**WHAT THE TASK REQUIRES**
Rewrite the records from the start through the line containing "Looking at the screenshot, I should (39, 28).", replacing "Options menu" with "Settings menu" and leaving everything else unchanged. Omit the pictures from your answer.

**SUPPLIED DATA**
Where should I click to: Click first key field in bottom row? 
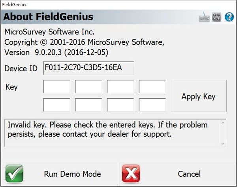coord(56,105)
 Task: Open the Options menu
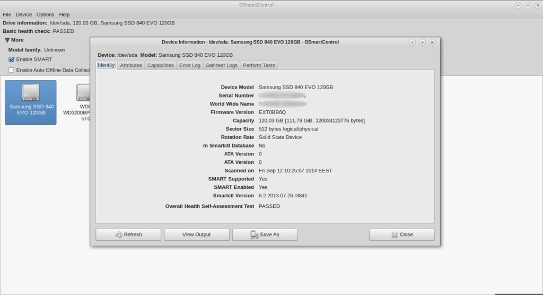point(45,14)
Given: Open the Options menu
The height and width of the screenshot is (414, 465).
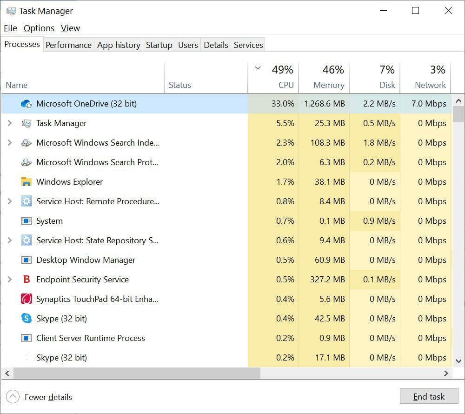Looking at the screenshot, I should (39, 28).
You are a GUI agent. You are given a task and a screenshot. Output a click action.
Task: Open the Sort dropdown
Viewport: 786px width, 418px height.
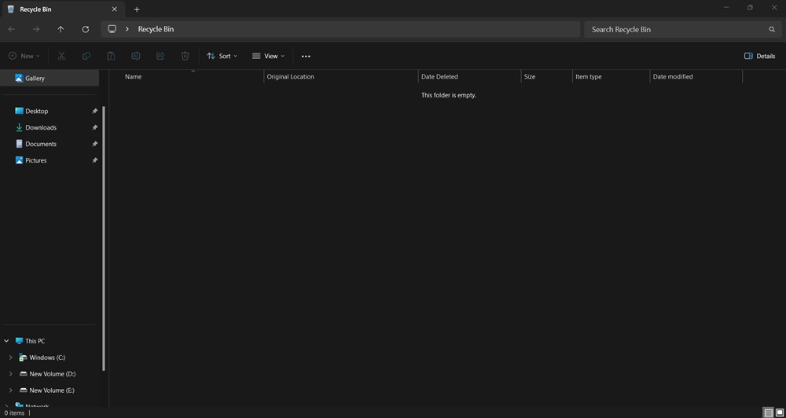pos(222,56)
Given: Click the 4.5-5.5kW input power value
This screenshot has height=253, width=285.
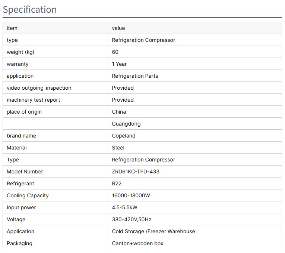Looking at the screenshot, I should [124, 207].
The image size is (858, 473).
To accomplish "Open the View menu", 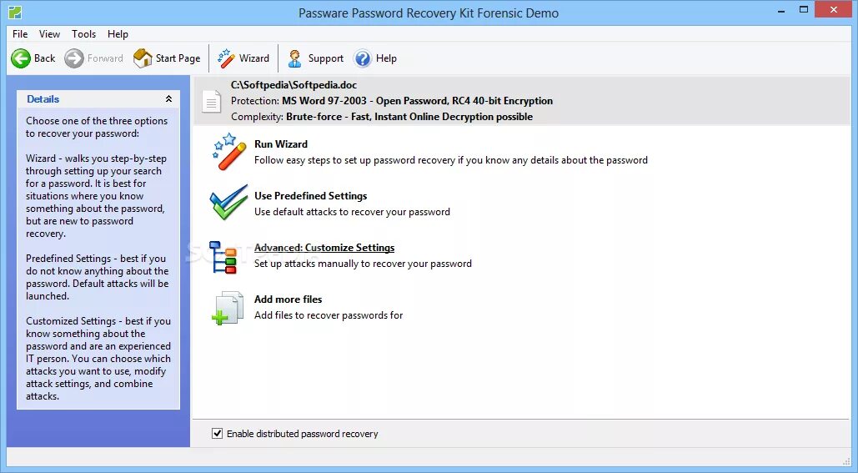I will tap(49, 34).
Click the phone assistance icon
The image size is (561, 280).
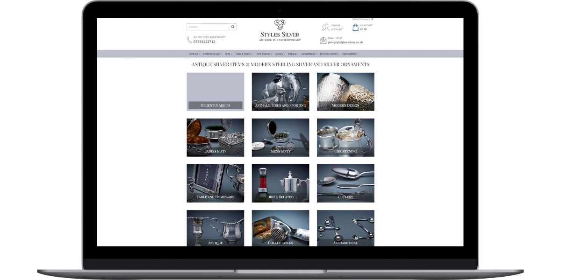coord(189,40)
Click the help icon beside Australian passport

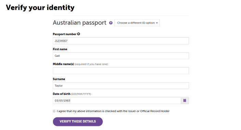(111, 23)
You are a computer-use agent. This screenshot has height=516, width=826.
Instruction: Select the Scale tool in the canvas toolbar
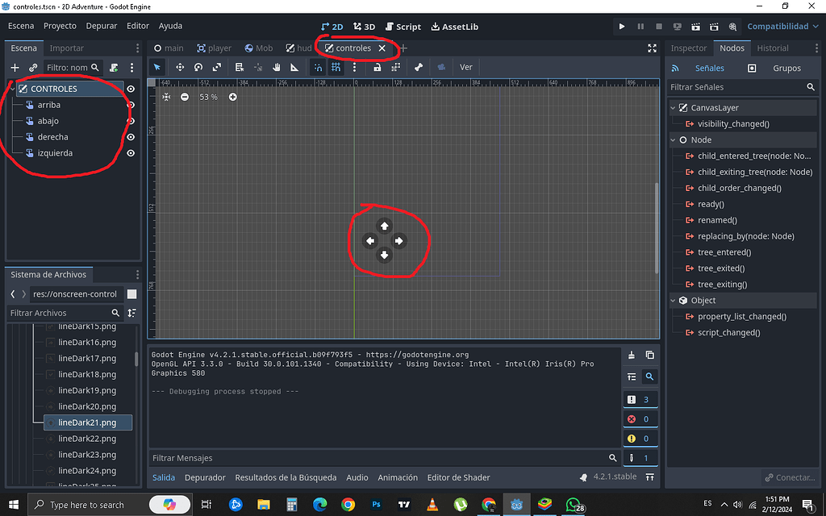click(216, 67)
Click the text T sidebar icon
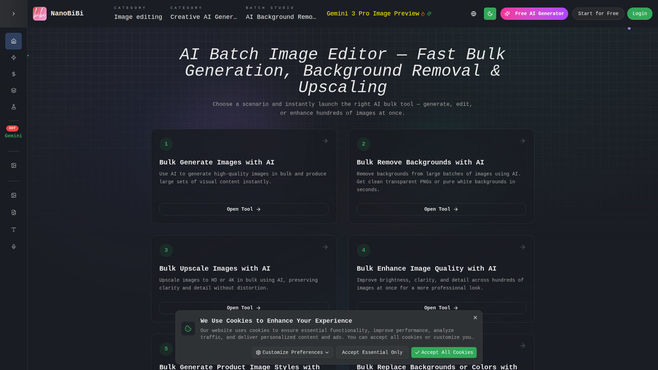This screenshot has height=370, width=658. pos(13,230)
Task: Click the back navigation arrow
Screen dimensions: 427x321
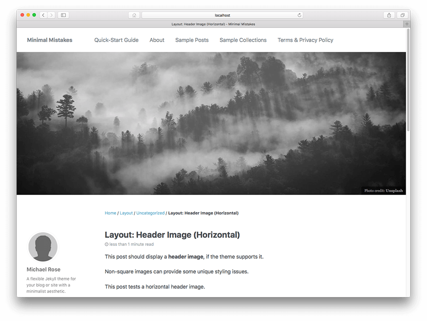Action: [x=43, y=15]
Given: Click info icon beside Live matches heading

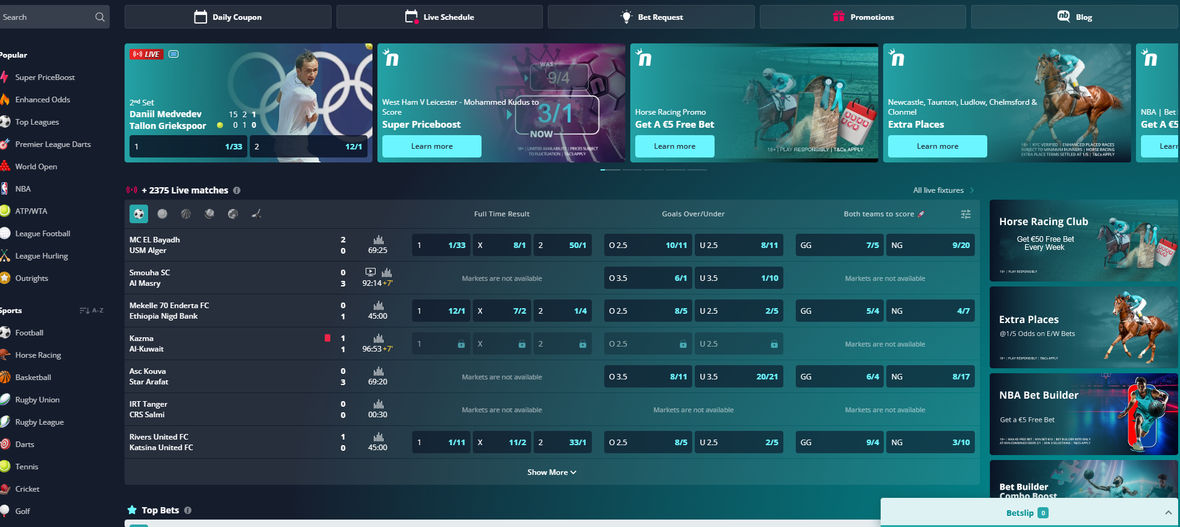Looking at the screenshot, I should [x=237, y=190].
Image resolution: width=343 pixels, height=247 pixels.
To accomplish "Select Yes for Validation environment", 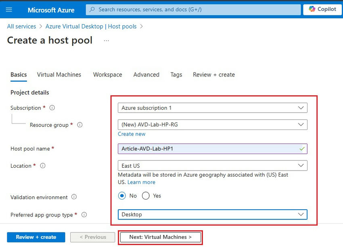I will (145, 196).
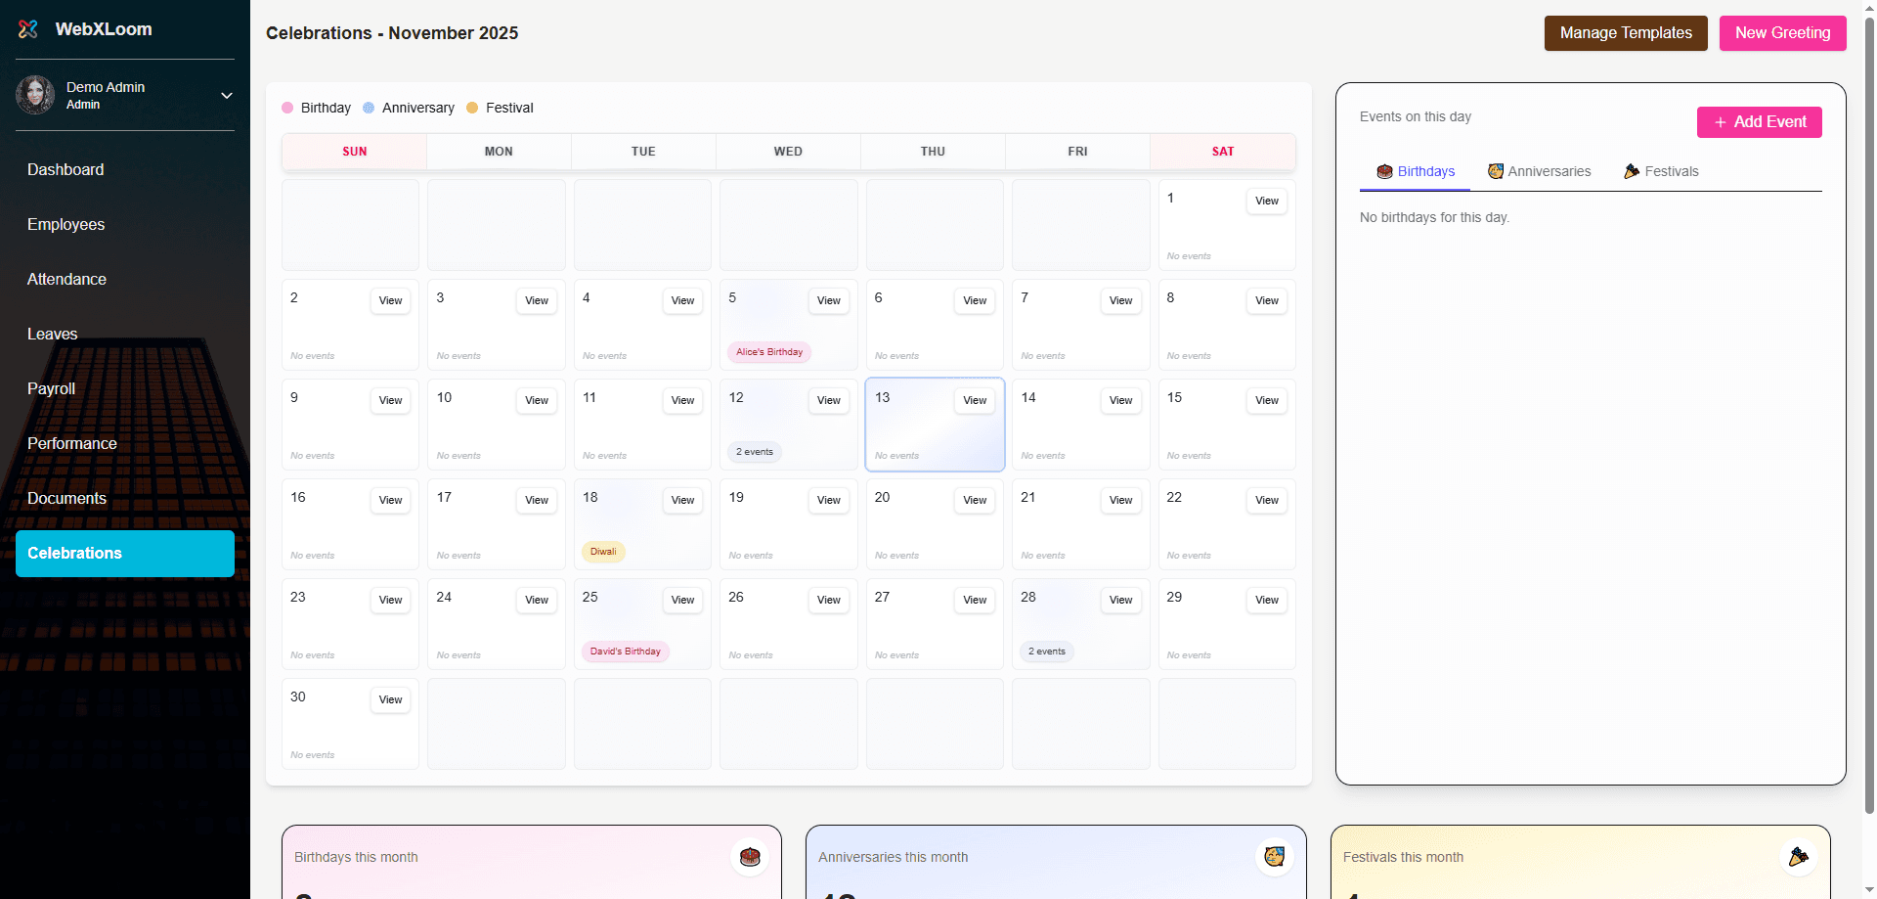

**CORRECT OUTPUT**
Where should I click to: Click first key field in bottom row? 
coord(56,105)
 Task: Open the Settings menu
point(45,14)
Given: Open the Settings menu
The height and width of the screenshot is (414, 465).
Looking at the screenshot, I should (39, 28).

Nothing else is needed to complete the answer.